== Task description ==
Copy out exactly the stretch of the listing below that begins at the line containing "Task: Click the rotate" and ends at the line containing "The image size is (1459, 812).", and copy nothing outside it.

== Records to use ==
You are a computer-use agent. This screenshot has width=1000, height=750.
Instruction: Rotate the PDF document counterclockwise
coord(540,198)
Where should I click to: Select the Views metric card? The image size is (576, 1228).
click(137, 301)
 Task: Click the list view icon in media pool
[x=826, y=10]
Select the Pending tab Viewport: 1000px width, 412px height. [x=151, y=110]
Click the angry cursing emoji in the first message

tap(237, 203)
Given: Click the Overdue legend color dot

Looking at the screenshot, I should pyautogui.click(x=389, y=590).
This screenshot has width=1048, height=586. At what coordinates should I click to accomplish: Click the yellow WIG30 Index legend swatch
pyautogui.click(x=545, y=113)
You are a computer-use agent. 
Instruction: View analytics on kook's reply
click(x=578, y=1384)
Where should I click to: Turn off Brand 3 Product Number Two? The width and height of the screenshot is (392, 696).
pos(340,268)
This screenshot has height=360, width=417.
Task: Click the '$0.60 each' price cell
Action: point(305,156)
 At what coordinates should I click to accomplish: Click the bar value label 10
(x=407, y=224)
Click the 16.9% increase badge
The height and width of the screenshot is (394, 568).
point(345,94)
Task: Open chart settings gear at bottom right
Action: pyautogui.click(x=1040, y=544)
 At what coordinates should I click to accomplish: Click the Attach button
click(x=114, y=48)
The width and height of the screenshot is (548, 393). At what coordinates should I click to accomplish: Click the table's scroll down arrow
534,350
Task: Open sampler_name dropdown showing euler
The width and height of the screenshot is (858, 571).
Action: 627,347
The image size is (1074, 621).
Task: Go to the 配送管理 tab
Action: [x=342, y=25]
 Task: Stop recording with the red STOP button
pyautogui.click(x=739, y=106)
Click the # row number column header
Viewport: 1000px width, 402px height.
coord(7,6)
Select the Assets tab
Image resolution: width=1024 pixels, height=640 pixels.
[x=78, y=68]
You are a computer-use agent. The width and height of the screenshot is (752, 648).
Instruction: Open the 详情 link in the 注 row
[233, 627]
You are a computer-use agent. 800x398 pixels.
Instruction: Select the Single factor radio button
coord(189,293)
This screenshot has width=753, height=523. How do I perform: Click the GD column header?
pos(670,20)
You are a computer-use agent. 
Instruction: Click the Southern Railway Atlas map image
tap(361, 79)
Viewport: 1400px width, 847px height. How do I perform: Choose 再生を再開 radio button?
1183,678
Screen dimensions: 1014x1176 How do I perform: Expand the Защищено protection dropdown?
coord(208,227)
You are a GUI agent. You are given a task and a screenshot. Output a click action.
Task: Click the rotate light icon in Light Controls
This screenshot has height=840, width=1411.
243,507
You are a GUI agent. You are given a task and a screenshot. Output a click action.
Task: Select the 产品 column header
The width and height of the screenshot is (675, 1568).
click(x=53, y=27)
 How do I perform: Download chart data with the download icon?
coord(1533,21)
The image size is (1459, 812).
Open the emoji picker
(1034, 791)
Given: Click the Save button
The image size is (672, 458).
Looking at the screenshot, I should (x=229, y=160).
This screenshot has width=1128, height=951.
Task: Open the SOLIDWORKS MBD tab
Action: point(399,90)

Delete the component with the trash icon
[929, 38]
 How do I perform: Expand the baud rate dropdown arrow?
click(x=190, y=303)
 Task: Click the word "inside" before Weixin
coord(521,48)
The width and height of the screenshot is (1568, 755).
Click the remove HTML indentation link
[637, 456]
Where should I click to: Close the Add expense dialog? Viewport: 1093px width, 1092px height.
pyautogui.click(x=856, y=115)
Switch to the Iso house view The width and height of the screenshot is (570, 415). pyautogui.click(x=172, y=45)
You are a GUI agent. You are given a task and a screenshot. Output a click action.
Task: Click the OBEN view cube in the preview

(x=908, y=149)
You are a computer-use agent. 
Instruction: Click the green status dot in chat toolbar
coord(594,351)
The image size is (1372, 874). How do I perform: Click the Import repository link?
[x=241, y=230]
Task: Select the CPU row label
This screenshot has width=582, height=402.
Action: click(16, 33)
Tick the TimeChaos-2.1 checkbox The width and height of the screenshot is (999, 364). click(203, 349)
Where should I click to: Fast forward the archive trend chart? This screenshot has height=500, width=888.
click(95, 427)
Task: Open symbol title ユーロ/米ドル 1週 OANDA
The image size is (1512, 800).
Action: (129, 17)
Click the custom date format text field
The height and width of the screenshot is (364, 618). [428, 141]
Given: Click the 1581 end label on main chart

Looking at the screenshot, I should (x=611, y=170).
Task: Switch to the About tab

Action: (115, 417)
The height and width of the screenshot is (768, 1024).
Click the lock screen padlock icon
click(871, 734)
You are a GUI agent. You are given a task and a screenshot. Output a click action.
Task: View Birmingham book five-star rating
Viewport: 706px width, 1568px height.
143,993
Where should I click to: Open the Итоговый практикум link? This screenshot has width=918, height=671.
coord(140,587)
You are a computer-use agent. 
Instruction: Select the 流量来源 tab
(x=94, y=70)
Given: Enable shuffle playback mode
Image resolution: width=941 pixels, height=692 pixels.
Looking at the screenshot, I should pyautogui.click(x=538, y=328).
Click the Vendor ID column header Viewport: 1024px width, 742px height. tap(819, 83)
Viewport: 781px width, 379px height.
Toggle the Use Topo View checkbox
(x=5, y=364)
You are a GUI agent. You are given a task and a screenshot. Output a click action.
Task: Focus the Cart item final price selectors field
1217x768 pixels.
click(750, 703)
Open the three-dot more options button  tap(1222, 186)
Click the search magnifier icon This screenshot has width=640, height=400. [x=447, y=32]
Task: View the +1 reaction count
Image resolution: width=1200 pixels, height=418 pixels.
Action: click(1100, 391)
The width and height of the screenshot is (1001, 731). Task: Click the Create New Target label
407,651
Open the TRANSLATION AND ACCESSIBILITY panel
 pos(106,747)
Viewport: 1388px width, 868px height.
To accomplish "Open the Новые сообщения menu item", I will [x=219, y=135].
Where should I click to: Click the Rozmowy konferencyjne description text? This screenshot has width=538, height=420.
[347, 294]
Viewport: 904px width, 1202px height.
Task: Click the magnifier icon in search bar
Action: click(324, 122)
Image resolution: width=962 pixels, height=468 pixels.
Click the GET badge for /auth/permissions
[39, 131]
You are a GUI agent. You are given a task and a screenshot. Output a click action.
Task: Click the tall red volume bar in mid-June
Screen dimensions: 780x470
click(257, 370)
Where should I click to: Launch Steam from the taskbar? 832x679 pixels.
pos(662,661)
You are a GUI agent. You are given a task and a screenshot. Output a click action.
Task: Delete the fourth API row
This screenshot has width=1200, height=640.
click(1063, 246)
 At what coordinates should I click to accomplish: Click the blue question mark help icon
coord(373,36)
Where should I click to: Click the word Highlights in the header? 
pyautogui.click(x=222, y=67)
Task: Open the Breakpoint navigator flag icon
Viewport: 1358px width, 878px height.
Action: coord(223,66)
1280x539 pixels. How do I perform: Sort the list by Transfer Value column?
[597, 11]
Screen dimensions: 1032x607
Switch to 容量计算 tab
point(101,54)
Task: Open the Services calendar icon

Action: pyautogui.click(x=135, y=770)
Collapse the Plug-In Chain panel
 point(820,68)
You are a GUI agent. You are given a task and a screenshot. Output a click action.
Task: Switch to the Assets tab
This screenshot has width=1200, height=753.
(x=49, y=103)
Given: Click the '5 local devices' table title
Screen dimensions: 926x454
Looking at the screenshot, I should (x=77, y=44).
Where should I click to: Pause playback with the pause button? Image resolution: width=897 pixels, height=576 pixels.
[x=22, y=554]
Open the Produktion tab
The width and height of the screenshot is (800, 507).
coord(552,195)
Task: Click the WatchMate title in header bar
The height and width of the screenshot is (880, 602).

== Solution to this exercise ==
Task: Click the rotate light icon in Light Controls
This screenshot has height=840, width=1411.
243,507
You are a GUI agent. You are given a task and a screenshot. Output a click action.
Task: Select the 产品 column header
The width and height of the screenshot is (675, 1568).
click(x=53, y=27)
 How do I perform: Download chart data with the download icon?
coord(1533,21)
The image size is (1459, 812).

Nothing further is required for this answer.